J’ai découvert la poésie de Nella Nobili tout à fait par hasard, enfin pas tout à fait.
Un ami  connaissant mon penchant pour la culture et la langue italienne et pour la Poésie m’a offert le livre de Nella Nobili poètesse italienne « La jeune fille à l’Usine ».
En mars nous célébrions les femmes, en mai la Commune de Paris.

Quel écho n’est-ce pas ?

D’autant plus que la maison des Editions Caractères se trouve dans une rue du quartier de mon enfance (maison d’Edition de poésie  fondée par le poète Bruno Durocher en 1950).
Lorsque j’ai lu le recueil de poèmes  de « La Jeune fille à l’Usine » (écrit en français par Nella Nobili), je me suis laissée emporter par la simplicité, la sincérité, la limpidité  de son style.
Le vers libre traduit ses émotions, ses inquiétudes, ses fêlures, ses rêves. J’ai été  emportée par ce souffle de vie, émue par sa souffrance, par ses aspirations.

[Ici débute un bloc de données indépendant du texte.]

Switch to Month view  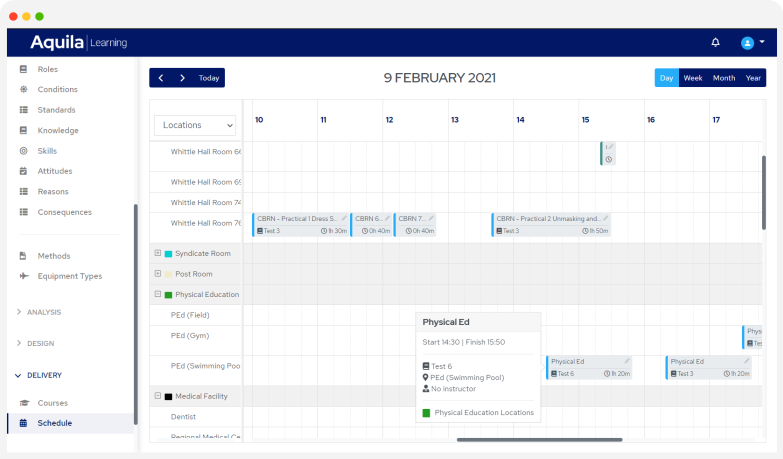(x=724, y=78)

Son style c’est sa façon d’être, femme, ouvrière et poète …
Nella Nobili désirait être poète, simplement poète. Depuis je me suis procurée un livre de ses poèmes en Edition bilingue édité par

« Les Cahiers de l’Hôtel de Galliffet ».

Au fil du temps Nella Nobili a composé dans les deux langues. Elle s’est « auto-traduite » en se livrant à des variations d’une langue à lautre.
Les poèmes sont écrits/ traduits, en français et en italien .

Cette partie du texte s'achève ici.